> The problem: Lift every line from the entries that includes the word "icon".

> Data for the task:
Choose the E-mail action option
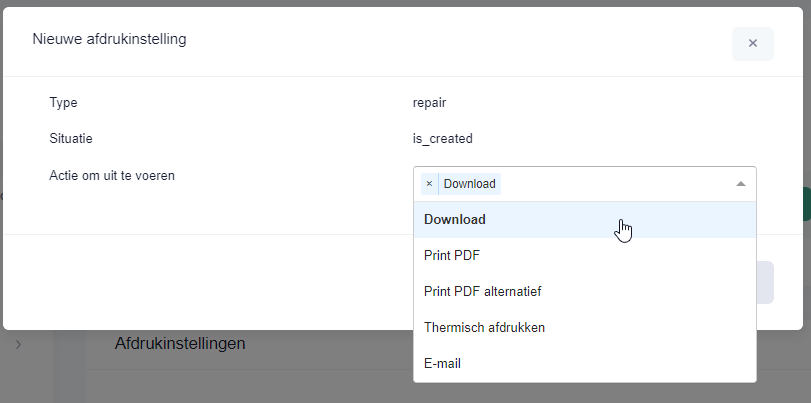811x403 pixels. [584, 364]
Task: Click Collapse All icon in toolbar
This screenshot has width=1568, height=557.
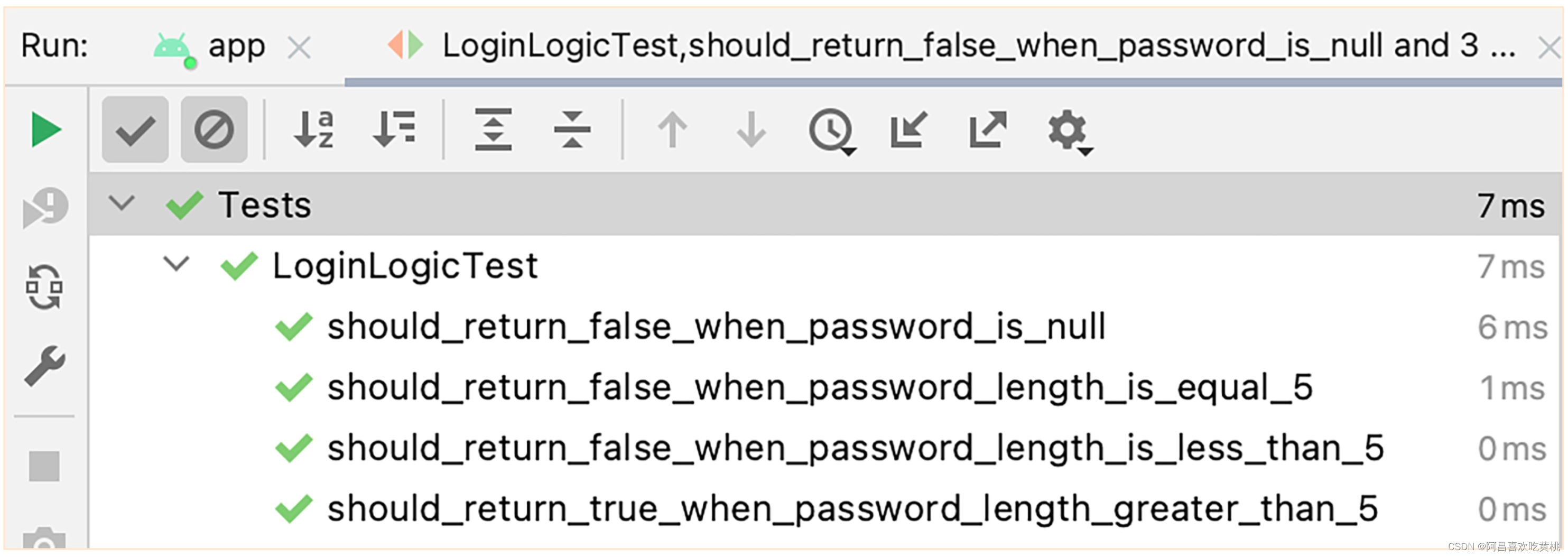Action: (x=572, y=129)
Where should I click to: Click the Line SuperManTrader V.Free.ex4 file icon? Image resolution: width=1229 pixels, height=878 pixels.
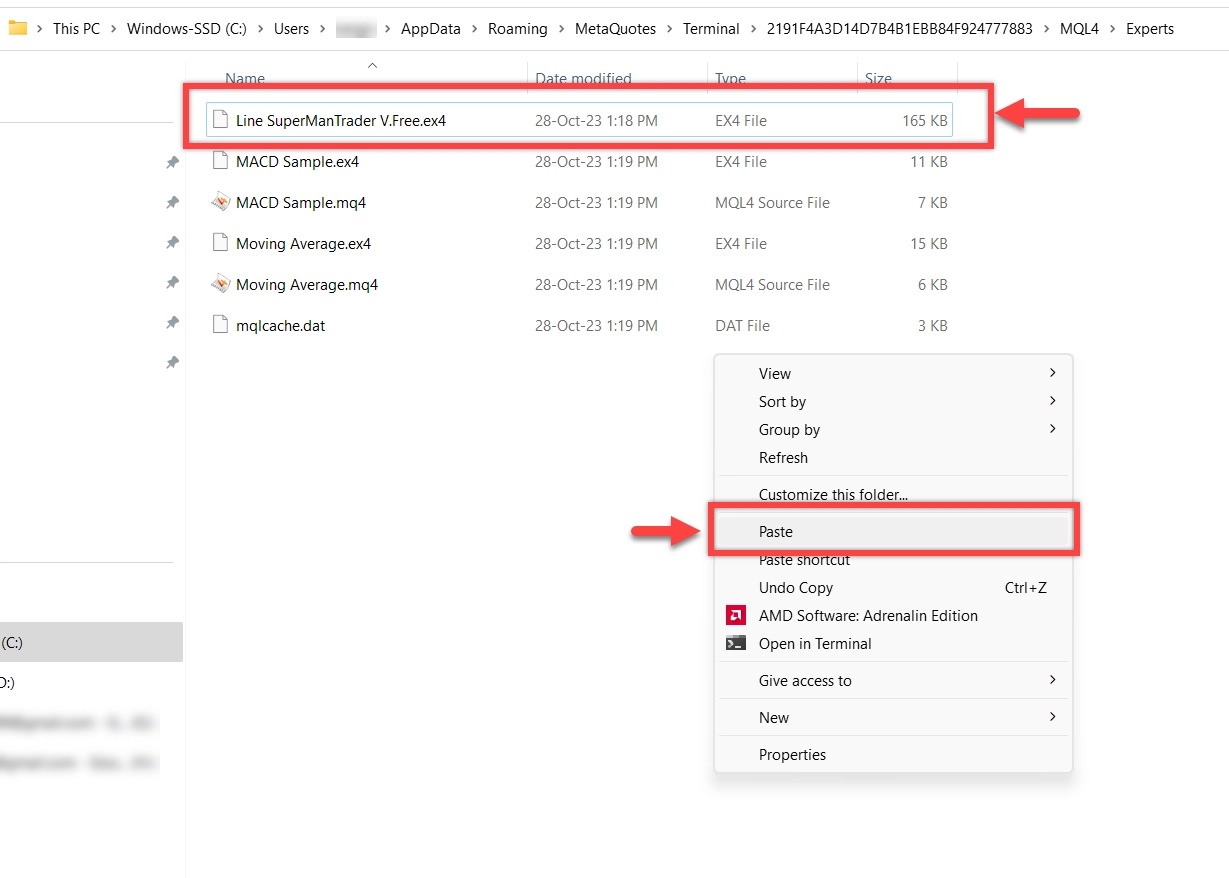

> Answer for this exercise:
Task: Click Collapse All icon in toolbar
Where should I click to: Click the Line SuperManTrader V.Free.ex4 file icon? Image resolution: width=1229 pixels, height=878 pixels.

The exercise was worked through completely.